Above is a closer view of the same Ropalonaria venosa. Tiny crystals of yellow dolomite fill the excavations. The ctenostome bryozoan that made it had no skeleton and used some sort of chemical to dissolve the shell beneath it. The fidelity of this etching is good enough to identify various details of the colony structure and zooecial form. This is where our fossil classification system goes a bit awry: Is Ropalonaria a trace fossil (evidence of animal activity) or a kind of external mold of the original organism? Arguments have been made for each category, and the name Ropalonaria shows up on lists of both trace fossils and body fossils.
Ropalonaria venosa is the type species of the genus Ropalonaria erected by Edward Oscar Ulrich in 1879 (above in 1927). E.O. Ulrich, as he is better known, was one of the most colorful and controversial geologists of the late 19th and early 20th century. He was born in Covington, Kentucky, in 1857. Covington is across the Ohio River from Cincinnati, Ohio, and is undergirded by the famous fossiliferous limestones and shales of the Cincinnatian Group (Upper Ordovician). Ulrich started as a child collecting fossils in the region. He was an early member of the Cincinnati Society of Natural History, often bringing fossils to meetings for identifications. (There he met another young man very interested in fossils: the future paleontologist Charles Schuchert. Schuchert was the advisor of my advisor’s advisor, so he’s in my “academic genealogy”.)
Ulrich took courses at German Wallace College (today’s Baldwin Wallace University in Berea, Ohio) and the Ohio Medical College. He had an eclectic youth exploring all sorts of topics, from opera to spiritualism, but always kept geology and fossils close to his heart. He had an adventurous stint as a superintendent in a Colorado silver mine. Returning back east, Ulrich became an enormously productive geologist with the geological surveys of Illinois, Minnesota, and Ohio.

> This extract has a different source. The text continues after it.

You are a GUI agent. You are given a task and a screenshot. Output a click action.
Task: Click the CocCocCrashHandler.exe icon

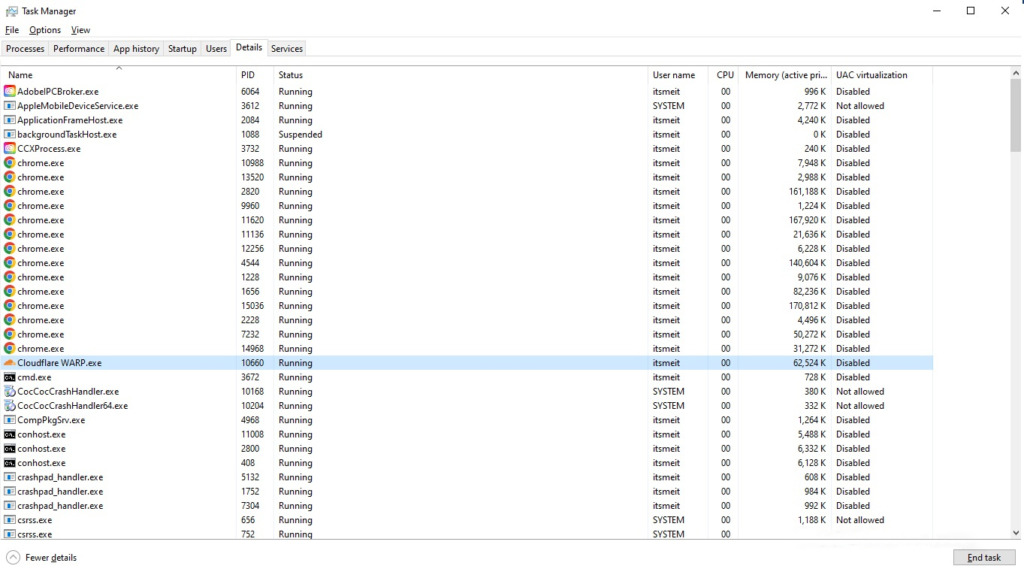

He was President of the Paleontological Society in 1915. In 1931 he received the Mary Clark Thompson Medal from the National Academy of Sciences, and the next year the Geological Society of America awarded him the prestigious Penrose Medal. He died in 1944 in Washington, D.C.
E.O. Ulrich is still a polarizing figure in American geology. He is famous for resisting the modern concept of facies in sedimentary geology, preferring a concept now known as “layer cake stratigraphy“. (In his defense, the rocks in the Cincinnati area really do fit much of his model; his error was extending it much too far.) Ulrich also has a reputation as a bit of a “splitter” in paleontology. (Someone who makes more species than necessary by “splitting” groups into smaller subgroups.)
Despite what we think of E.O. Ulrich today, his paleontological contributions have mostly held up, including the description of the intriguing fossil Ropalonaria.
Bassler, R.S. 1944. Memorial to Edward Oscar Ulrich. Proceedings of the Geological Society of America for 1944: 331–351.
Pohowsky, R.A. 1978. The boring ctenostomate Bryozoa: taxonomy and paleobiology based on cavities in calcareous substrata. Bulletins of American Paleontology 73(301): 192 p.
Ruedemann, R. 1946. Biographical memoir of Edward Oscar Ulrich, 1857-1944. National Academy of Sciences of the United States of America. Biographical Memoirs, Volume XXIV, 7th Memoir, 24 pp.
Ulrich, E.O. 1879. Descriptions of new genera and species of fossils from the Lower Silurian about Cincinnati: Journal of the Cincinnati Society of Natural History 2: 8-30.